Represent $\cos(x)$ as a sum of sines - where is my mistake Let's look at $f(x)=\cos(x)$ defined on the interval $[0,\pi]$.
We know that for any function $g$ defined on $[0,\pi]$ we have:
$g(x)=\sum_{k=1}^{\infty}B_k\sin(kx)$ where $B_k=\frac{2}{\pi}\int_{0}^{\pi}g(x)\sin(kx)dx$. And $f$ is no different. So in our case:
$B_k=\frac{2}{\pi}\int_{0}^{\pi}f(x)\sin(kx)dx=\frac{2}{\pi}\int_{0}^{\pi}\cos(x)\sin(kx)dx$
It can be shown that $\int\cos(x)\sin(kx)dx=\frac{\sin(x)\sin(kx)+k\cos(x)\cos(kx)}{1-k^2}$, so:
$B_k=\frac{2}{\pi}\int_{0}^{\pi}\cos(x)\sin(kx)dx=\frac{2}{\pi}\frac{-k\cos(k\pi)-k}{1-k^2}=\frac{2}{\pi}\frac{(-1)^{k+1}k-k}{1-k^2}$
So overall we should have $f(x)=\cos(x)=\sum_{k=1}^{\infty}\frac{2}{\pi}\frac{(-1)^{k+1}k-k}{1-k^2}\sin(kx)$ But that clearly can't be true, because $\cos(0)=1$ but that sum is equal to $0$ at $x=0$ since $\sin(0)=0$.

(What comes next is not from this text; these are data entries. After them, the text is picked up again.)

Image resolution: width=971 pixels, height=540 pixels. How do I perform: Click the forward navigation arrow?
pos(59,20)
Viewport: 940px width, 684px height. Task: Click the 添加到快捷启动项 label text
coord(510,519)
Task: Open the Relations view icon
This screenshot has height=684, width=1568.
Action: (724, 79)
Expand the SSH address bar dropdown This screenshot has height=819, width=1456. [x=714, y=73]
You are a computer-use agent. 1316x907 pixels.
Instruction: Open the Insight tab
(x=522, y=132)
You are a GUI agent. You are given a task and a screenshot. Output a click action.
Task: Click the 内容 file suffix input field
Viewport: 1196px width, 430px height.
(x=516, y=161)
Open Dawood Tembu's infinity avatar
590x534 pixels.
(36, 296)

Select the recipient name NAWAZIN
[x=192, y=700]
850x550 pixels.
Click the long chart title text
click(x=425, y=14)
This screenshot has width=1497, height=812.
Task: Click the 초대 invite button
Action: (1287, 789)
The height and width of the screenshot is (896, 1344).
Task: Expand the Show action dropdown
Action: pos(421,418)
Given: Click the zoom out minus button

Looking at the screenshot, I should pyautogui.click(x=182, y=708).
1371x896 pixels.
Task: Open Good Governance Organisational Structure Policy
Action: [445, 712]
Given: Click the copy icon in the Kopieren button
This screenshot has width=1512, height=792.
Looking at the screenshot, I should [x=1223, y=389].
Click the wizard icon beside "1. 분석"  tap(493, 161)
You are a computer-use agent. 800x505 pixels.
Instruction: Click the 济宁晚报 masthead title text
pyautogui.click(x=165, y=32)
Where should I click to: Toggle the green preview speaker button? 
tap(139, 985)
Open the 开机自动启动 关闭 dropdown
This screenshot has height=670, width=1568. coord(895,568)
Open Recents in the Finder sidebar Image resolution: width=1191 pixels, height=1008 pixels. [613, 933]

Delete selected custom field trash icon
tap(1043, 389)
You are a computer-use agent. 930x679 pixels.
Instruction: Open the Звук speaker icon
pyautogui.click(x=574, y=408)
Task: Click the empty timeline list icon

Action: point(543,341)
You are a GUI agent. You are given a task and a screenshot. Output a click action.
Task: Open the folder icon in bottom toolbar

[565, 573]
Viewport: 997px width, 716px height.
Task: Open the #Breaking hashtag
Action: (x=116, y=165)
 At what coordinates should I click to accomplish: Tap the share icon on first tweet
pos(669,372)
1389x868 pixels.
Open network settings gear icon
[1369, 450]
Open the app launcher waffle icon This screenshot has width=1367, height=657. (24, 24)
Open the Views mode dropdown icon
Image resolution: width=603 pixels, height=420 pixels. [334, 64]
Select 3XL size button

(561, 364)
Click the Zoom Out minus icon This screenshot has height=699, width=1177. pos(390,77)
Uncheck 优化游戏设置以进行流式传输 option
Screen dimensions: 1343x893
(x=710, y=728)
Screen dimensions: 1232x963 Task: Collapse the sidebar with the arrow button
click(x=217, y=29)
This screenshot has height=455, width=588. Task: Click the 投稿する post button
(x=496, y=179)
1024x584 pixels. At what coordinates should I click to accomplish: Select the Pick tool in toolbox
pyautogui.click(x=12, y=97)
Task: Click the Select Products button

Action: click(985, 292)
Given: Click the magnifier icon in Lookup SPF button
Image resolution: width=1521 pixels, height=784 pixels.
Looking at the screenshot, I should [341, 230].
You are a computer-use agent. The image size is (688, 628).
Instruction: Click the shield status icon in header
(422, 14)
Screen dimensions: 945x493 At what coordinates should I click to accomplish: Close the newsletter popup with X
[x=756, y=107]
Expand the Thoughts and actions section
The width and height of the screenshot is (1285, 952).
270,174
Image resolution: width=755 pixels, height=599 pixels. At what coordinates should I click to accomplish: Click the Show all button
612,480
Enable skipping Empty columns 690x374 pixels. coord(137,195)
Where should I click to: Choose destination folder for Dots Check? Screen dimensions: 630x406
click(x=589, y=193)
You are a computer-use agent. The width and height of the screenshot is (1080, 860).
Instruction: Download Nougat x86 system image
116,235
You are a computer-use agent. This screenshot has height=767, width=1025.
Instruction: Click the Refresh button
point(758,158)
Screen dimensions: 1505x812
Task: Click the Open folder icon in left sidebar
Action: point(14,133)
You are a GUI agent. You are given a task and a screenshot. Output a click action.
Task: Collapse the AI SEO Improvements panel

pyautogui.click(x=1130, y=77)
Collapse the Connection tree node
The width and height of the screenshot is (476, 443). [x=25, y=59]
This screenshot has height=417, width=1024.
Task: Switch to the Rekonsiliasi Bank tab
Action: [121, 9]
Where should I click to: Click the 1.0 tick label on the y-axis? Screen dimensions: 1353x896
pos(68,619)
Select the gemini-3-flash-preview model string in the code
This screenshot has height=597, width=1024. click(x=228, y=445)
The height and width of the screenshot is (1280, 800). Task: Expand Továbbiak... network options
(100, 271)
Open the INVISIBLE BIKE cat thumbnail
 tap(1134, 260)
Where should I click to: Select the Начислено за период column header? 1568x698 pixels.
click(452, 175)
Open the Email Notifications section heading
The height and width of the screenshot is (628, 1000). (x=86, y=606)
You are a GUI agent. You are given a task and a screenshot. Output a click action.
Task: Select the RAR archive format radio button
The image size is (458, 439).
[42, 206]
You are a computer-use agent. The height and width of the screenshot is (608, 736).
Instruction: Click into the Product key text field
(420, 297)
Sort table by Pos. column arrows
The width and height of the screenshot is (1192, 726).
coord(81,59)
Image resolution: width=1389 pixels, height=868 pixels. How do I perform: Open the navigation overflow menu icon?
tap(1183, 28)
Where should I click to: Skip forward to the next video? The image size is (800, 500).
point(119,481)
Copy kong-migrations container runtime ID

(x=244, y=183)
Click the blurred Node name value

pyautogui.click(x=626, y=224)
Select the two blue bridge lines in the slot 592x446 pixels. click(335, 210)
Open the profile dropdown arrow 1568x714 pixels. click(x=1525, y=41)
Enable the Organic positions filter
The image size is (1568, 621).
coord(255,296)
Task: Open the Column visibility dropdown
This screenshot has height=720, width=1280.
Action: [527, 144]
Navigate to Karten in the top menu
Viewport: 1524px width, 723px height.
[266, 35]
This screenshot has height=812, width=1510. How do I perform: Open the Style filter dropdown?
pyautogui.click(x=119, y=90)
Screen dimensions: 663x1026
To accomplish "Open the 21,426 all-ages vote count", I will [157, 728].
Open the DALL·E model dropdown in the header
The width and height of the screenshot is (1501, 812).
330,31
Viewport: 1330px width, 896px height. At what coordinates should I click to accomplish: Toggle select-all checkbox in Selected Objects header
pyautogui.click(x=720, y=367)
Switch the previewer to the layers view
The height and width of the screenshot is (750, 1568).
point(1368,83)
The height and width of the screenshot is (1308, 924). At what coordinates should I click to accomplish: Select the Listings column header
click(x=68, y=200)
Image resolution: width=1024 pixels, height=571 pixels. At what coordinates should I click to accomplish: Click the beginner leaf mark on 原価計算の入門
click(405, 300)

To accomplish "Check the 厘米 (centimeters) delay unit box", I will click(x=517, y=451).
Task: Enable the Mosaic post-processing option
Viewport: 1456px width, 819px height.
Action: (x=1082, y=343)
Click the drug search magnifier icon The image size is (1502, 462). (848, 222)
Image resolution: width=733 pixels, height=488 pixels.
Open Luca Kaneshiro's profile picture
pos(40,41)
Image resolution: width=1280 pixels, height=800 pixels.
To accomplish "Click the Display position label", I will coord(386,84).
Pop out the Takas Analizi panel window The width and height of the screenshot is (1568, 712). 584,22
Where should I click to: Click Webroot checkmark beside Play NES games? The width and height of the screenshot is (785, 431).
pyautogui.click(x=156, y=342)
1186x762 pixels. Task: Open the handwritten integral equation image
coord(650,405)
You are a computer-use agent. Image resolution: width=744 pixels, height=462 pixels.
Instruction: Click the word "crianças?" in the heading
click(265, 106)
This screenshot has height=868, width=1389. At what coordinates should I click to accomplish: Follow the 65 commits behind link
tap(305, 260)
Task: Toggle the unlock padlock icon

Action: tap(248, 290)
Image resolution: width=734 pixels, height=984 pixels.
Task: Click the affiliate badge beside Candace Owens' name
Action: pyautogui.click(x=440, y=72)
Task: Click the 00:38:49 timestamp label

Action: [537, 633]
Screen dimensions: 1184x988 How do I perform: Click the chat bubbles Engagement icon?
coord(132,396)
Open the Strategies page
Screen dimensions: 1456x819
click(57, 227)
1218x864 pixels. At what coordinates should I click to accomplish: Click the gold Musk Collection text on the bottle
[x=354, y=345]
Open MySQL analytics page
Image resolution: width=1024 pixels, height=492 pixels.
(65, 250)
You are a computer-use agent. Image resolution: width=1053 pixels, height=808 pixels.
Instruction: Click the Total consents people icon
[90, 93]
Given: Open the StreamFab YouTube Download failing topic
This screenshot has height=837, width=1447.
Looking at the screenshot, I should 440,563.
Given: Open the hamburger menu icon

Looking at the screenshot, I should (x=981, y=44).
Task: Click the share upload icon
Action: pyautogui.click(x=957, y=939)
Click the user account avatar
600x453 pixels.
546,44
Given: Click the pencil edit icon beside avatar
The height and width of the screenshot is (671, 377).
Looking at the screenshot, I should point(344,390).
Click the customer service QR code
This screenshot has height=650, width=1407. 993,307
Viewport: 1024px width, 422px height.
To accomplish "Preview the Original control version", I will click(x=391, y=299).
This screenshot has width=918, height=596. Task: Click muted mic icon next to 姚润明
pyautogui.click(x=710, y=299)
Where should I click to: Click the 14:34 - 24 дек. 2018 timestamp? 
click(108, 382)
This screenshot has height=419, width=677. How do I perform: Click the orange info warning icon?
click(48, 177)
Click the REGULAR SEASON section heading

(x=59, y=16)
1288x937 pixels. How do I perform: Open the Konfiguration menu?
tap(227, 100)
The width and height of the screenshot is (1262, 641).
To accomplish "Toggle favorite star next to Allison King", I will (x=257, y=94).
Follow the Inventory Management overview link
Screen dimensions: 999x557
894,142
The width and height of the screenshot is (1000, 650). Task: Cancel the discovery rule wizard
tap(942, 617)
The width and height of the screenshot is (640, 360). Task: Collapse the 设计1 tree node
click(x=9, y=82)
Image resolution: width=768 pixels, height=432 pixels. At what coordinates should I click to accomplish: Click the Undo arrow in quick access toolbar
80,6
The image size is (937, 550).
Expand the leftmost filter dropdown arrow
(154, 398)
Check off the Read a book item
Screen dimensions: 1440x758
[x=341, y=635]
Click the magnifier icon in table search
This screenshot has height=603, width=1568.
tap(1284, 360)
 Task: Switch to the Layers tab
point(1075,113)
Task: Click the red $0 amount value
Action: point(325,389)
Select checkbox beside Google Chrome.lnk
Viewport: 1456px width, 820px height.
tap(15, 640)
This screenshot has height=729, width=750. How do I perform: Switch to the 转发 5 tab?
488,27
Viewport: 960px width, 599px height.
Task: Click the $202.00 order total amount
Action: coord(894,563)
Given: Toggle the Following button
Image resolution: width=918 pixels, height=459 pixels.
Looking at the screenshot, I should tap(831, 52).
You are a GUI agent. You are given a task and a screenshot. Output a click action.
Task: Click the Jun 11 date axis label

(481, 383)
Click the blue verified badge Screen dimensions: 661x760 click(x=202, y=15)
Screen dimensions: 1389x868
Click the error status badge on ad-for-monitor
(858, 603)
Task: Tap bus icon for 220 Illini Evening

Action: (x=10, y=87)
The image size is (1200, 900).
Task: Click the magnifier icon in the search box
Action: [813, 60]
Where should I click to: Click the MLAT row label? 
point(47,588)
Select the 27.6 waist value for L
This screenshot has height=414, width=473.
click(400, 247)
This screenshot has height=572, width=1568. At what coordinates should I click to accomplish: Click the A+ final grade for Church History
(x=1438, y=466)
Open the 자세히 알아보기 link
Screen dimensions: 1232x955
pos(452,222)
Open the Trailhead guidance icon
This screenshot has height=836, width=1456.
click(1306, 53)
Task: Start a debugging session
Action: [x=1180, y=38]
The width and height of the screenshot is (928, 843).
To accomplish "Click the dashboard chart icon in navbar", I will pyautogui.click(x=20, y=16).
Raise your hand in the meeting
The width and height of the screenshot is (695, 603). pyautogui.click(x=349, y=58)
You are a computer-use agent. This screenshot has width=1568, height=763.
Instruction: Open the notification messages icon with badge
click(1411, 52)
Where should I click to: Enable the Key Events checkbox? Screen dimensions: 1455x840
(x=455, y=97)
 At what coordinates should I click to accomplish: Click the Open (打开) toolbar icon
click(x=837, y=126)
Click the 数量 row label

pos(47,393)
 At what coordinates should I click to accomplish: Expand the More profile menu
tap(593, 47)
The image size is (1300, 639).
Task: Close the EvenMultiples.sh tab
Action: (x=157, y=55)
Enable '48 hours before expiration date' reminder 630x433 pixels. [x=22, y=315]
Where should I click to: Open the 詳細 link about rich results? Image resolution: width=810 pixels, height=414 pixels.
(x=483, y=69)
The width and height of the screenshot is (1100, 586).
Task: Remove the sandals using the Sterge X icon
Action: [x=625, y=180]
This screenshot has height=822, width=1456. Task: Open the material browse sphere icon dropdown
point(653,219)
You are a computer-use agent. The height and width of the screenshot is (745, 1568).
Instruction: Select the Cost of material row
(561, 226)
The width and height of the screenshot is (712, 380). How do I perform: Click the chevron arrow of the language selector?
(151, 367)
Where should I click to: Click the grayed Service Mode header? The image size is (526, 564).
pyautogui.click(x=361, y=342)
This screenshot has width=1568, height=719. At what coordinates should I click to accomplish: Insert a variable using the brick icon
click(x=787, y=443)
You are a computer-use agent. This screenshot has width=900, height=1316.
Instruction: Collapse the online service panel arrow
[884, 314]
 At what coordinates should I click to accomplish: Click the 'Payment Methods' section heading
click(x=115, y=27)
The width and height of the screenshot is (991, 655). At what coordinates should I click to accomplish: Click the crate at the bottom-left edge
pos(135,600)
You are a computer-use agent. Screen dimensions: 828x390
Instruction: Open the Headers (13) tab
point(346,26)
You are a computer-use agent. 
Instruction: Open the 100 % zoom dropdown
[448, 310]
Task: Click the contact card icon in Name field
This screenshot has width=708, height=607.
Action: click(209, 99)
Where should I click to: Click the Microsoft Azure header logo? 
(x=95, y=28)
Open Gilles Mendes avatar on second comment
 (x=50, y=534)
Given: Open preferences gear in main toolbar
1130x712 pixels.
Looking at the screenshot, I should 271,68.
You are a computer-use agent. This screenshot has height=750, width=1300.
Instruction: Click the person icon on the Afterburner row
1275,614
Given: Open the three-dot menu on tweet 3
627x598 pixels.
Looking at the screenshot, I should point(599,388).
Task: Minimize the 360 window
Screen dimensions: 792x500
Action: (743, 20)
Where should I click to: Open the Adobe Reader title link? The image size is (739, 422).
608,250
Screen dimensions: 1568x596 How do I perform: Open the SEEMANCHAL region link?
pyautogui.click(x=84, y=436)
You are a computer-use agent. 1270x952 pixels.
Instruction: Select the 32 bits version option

Where is the mistake? and not only that, we seem to have a big problem when $k=1$
 A: Any sum of sines such as $\sin kx$ will give zero for $x=0$, since $\sin (k\cdot 0)=0$ for any $k$.
Therefore, you cannot represent the cosine function as a sum of sines of the form $\sin kx$. That's why the usual Fourier series uses both sines and cosines, or the equivalent of $e^{ikx}$. Making you realize that may be the point of this exercise.

Other answers and comments point out that you can get an approximation of the cosine function, namely the restriction of cosine to the domain $(0,\pi)$. Outside that domain, the function is discontinuous at zero and $\pi$ and is an odd function so it does not approximate cosine at all for negative values of the variable. Again, using cosine functions as part of the Fourier series greatly lessons these limitations, and realizing that may be the point of the exercise.
A: Developing a sine series makes an odd periodic extension of the function. So a better question would be, which zero are you talking about? You have a discontinuity at $0$, so it depends on which side you approach from:
$$f(0^+)=1$$
and
$$f(0^-)=-1$$
The fourier series, when faced with a discontinuity, gives you an average value at the point of discontinuity (Dirichlet theorem) plus Gibbs oscillations around it.
So, your series is ok, it's just that your function is ugly.
A: Your formula after "it can be shown that" is clearly not valid for $k=1$,
so you simply have to compute $B_1$ using some different method. (For example, $\int \cos x \sin x \, dx= \frac12 \sin^2 x + C$.)